The persistent DataVolume mode needs an image to clone from. kMetal builds those images in-cluster via the image-builder Helm chart on the under cluster.

The pipeline is:

  1. OSArtifact CR. Defines what to build (Kairos base, Kubernetes version, kernel parameters, baked-in add-ons).
  2. Builder Job. Runs in the under cluster; produces a raw disk image.
  3. Installer VM. Boots the disk image once, performs first-boot setup (cloud-init bake-in, container-runtime warm-up), and shuts down.
  4. VolumeSnapshot. Snapshots the resulting disk.
  5. Golden DataVolume. A PVC pre-populated from the snapshot; subsequent tenant worker VMs clone from this DataVolume.

The whole flow runs inside the under cluster — no external image-builder service, no manual upload, no out-of-band image registry. Operators can rebuild the golden image at will (kernel CVE, Kubernetes version bump, add-on update), and the next time a tenant cluster's MachineDeployment scales up, the new workers come up on the new image.

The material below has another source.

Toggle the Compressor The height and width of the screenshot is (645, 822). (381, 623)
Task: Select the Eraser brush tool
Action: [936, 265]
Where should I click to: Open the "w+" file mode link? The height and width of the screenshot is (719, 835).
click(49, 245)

Worked examples for different storage backends are t.b.d. in this section.

Picking a boot mode

Concern ContainerDisk DataVolume
First-boot time ~50 s ~3–4 min
Restart time (existing VM) ~50 s (re-clone from image) seconds
Persistence Ephemeral Persistent
Storage cost Negligible (shared read-only) One PVC per VM
Best fit High-churn worker pools Long-lived workers, baked-in add-ons
ClusterClass tier kubevirt-kubeadm (default) Kairos-based tiers (when present)

When in doubt, start with kubevirt-kubeadm (ContainerDisk). The Kairos tiers are the right pick when you need a more comprehensive image (e.g., add-ons pre-installed for an air-gapped tenant, or a specific kernel build).